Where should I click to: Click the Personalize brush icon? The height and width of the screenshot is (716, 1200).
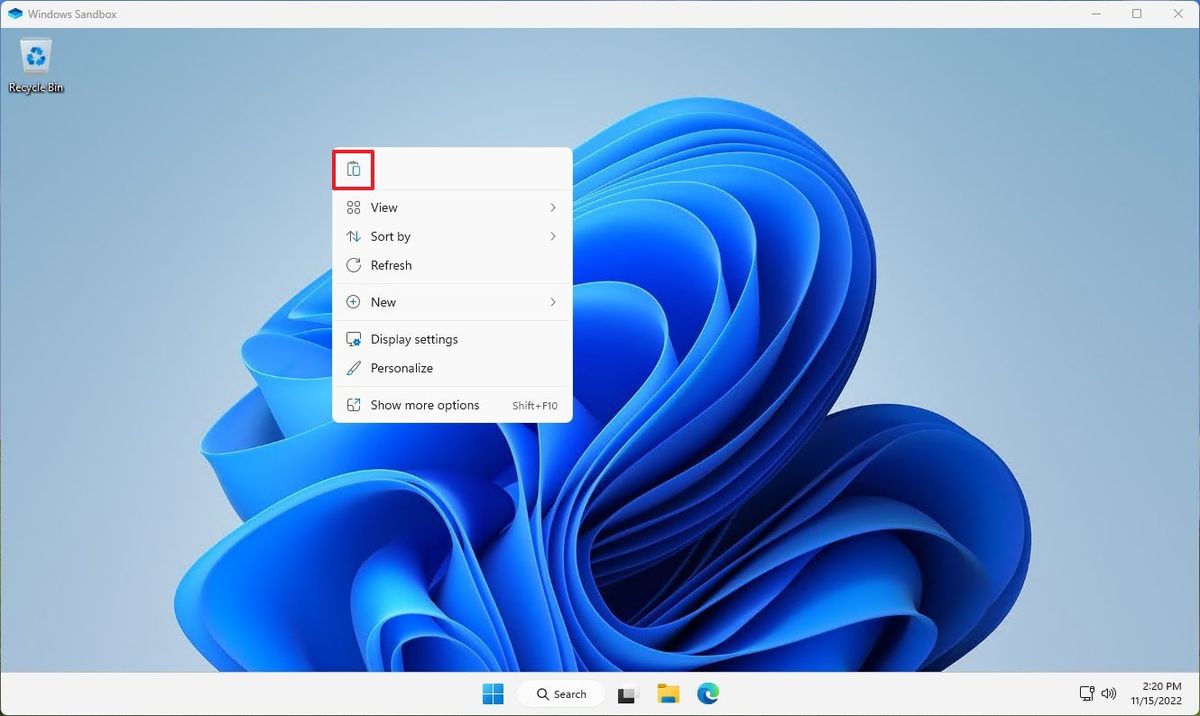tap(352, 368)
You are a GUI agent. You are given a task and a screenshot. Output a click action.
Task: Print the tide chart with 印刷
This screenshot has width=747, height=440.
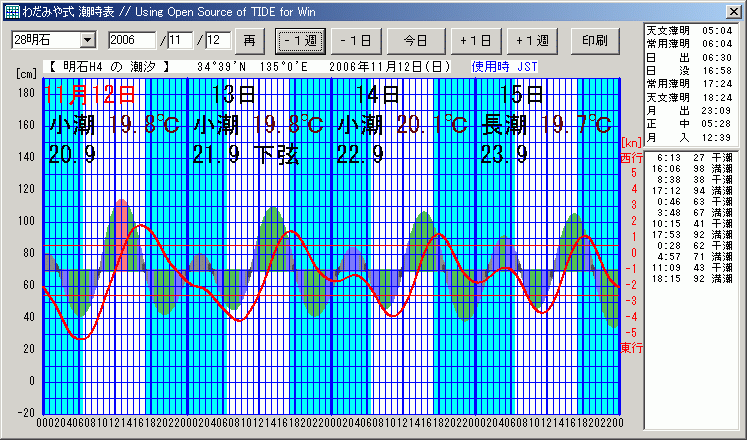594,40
________________
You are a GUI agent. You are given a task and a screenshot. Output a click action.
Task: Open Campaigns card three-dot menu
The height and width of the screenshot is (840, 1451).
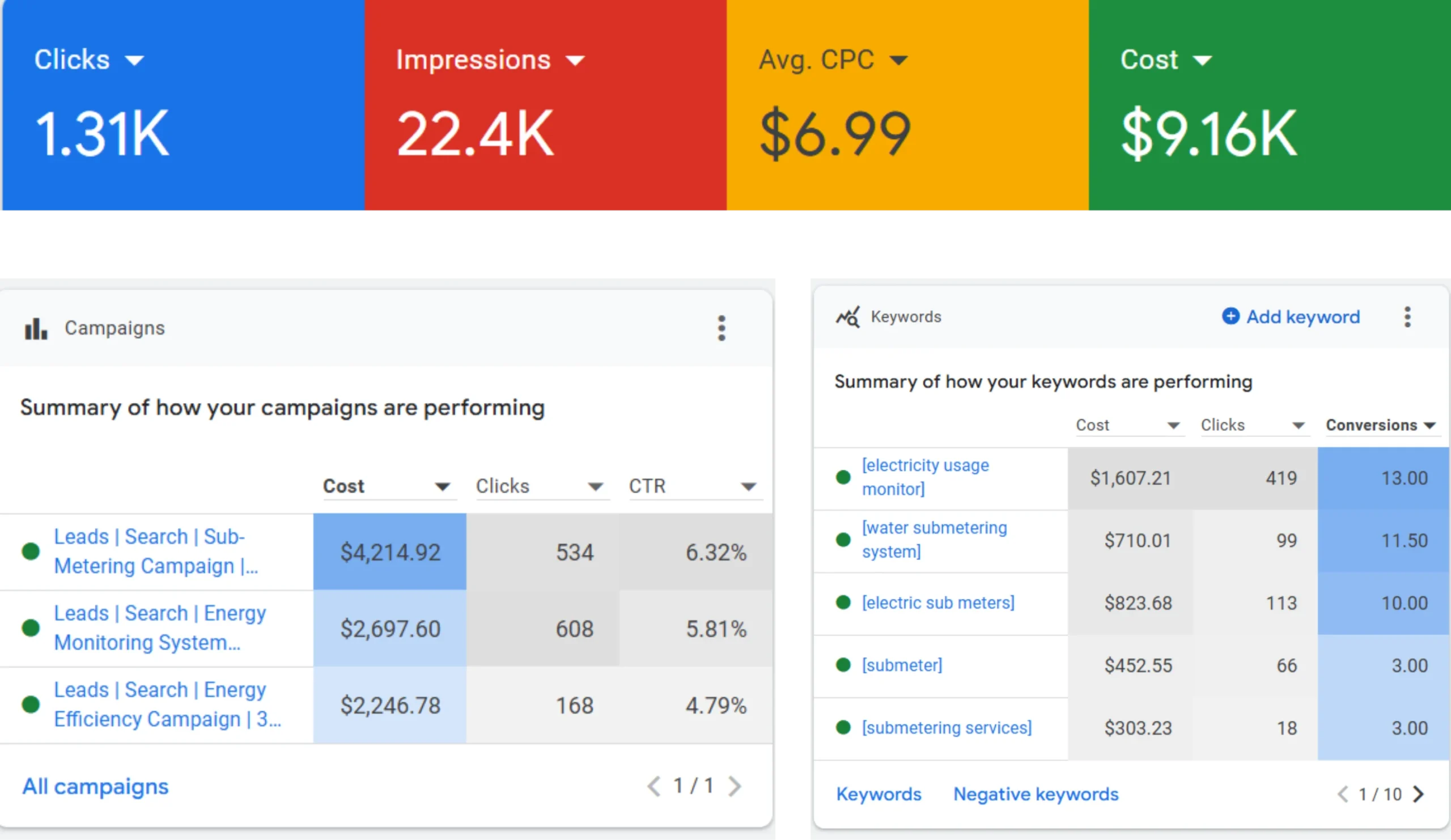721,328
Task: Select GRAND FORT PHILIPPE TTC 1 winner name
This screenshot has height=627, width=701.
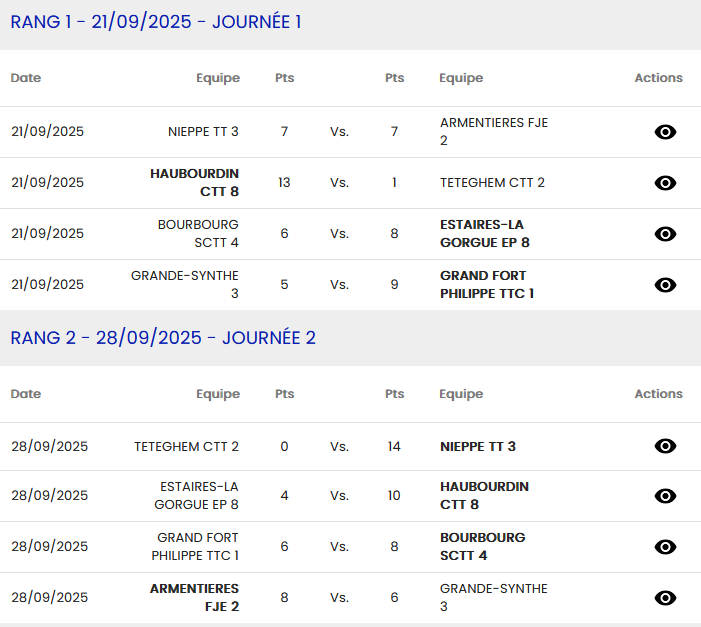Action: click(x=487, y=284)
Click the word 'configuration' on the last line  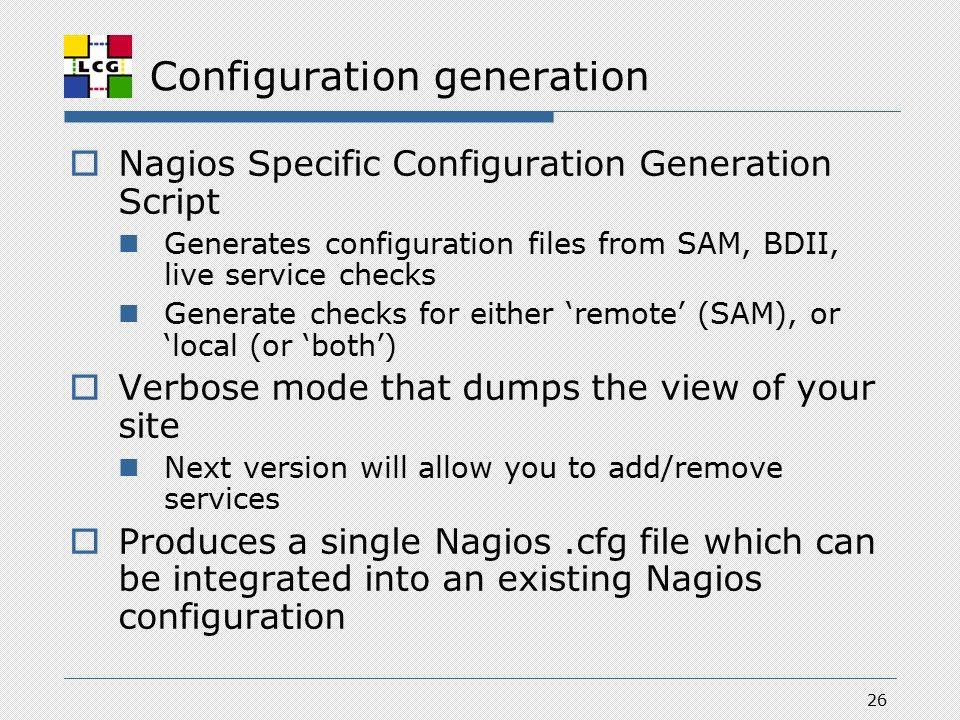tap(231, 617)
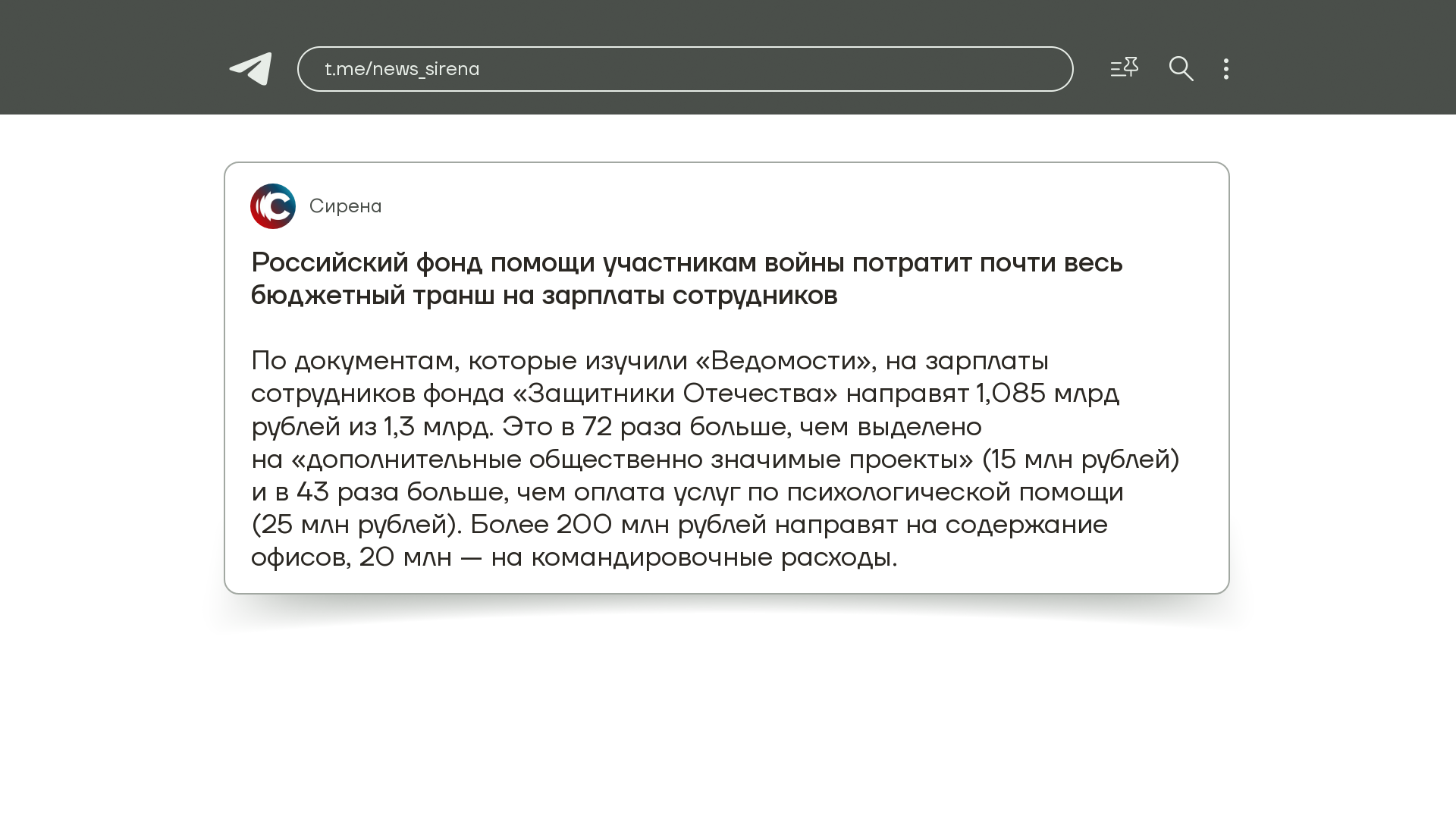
________________
- GIVEN TASK -
Give the number of lines above that contain the string "width", counting case as significant. Reply with the number alone.

- OUTPUT BELOW -
4